Yeah, you kind of are…

So, I spent another $48 to renew my Xanga page but still can’t access it more than two weeks later. I’m having serious doubts about how important clinging to the past really is. This site, while foreign to me, is free and works consistently. I’ve found some really nice blogs to follow here, thanks to those who have commented on Michel’s page; so maybe I’ll just consider Xanga a thing of the past.

It occurs to me that my life is so uneventful that blogging at all is a waste of time. And yet, I find my days, while routine and comfortable, are still worth describing, even if only for my own edification.

Yesterday, Sally and I rode the wash trails and climbed one of the Conservancy trails we call Escalator. The wash trails have been created over decades by local hikers, equestrians, and mountain bikers. They are too rocky and twisty to be of much interest to people on motorized vehicles, but too often, some clueless motorcyclist or quad rider decides to try them out, which results in damage to the trail that takes years to heal.


The nature of a mountain bike trail is to gently meander between the shrubs and rocks, always taking the way of least resistance and having the least amount of impact on the environment.

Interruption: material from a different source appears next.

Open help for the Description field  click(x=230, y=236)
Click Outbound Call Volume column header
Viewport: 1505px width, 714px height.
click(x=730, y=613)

The power of a motorized vehicle allows the rider to exclaim, “Damn the rocks; full speed ahead!” You can well imagine how heart wrenching it is to find a trail, that has been ridden for decades by hundreds of bicyclists, desecrated by one thoughtless motorist who decided to widen it.

Apart from the mayhem shown above, we were able to keep to paths less traveled and enjoyed the season’s meager wild flower offerings. Years of protracted drought have changed the texture of the foliage. Flowers are smaller and more sparse, and opportunistic species are appearing. We spent a couple of hours digging out Jerusalem Artichoke plants, in a probably vain attempt to keep them out of our area. Their prickly leaves and stiff stalks can quickly render a path un-rideable. I’ve ridden trails in the coastal hills that are under constant attack by this invasive species.

Sally was test riding a new Intense Spider as she’s in the market for a new ride. This year bike manufacturers are touting 27.5″ wheels (last year it was 29″) and we are still riding our tried and true 26″, so she wanted to see how the longer wheel-based bike would handle the switchbacks of Escalator. The difference in handling was primarily in her imagination and by the time we had navigated about half of the switchbacks, she was sold on the new bike. Unfortunately, she has only saved about $3,500 and the demo bike sells for $5,000. Those bike shop sales people are devious! They will probably end up convincing her that a 10% discount makes it affordable. Seriously, is it really that important that her kids go to college?

A day of no crashes, no rattlesnakes, and no flirtatious encounters with young, fit, cyclists…sounds pretty boring but it was actually quite fun. And BTW, the lunch at the Naan Café afterwards was fabulous. There’s nothing like a well-earned mango lassi.